The obvious conclusion drawn all over the world, and by large swathes of the American population, is that President Trump must be deposed for the good of the country. Why is there still hesitation?
There are many answers all leading back to the mercenary but spineless character of the loose reactionary collective known as the Republican Party, whose members are individually and collectively as guilty as the President of all his failures for not stepping in to stop the haemorrhage.

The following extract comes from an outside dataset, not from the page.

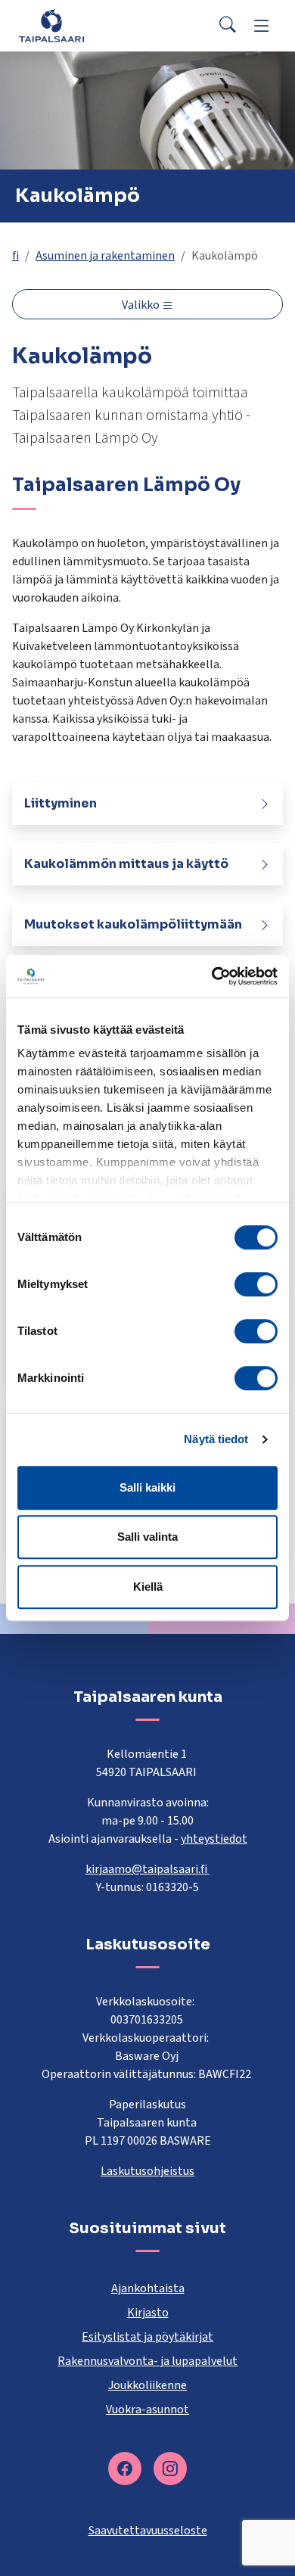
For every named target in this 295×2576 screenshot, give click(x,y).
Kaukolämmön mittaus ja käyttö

Can they really not see how disastrous Trump is turning out to be to the interests of rich and poor citizens for his simple-mindedness, quantum attention span, towering ego, and ignorant stupidity? I’m not trying to be insulting or glib here; there are prettier words for doing that. The evidence offered by insiders is that Trump is ill educated and not very experienced outside a narrow range of hucksterism (ignorance). His own actions, particularly by creating bad publicity with tweets, demonstrate that he seems incapable of learning from his own mistakes (stupidity). Statements by advisers and others indicate that he seems unable to concentrate on anything longer or more complex than soundbites, and even his own speech patterns indicate that he loses his own thread repeatedly in perpetually incomplete and incoherent sentences (attention span). In the gaps not filled by stupid statements and actions, he finds time to persist in singing his own praises in such transparent fashion that narcissism and ego are words that seem too gentle to describe his pathology (ego).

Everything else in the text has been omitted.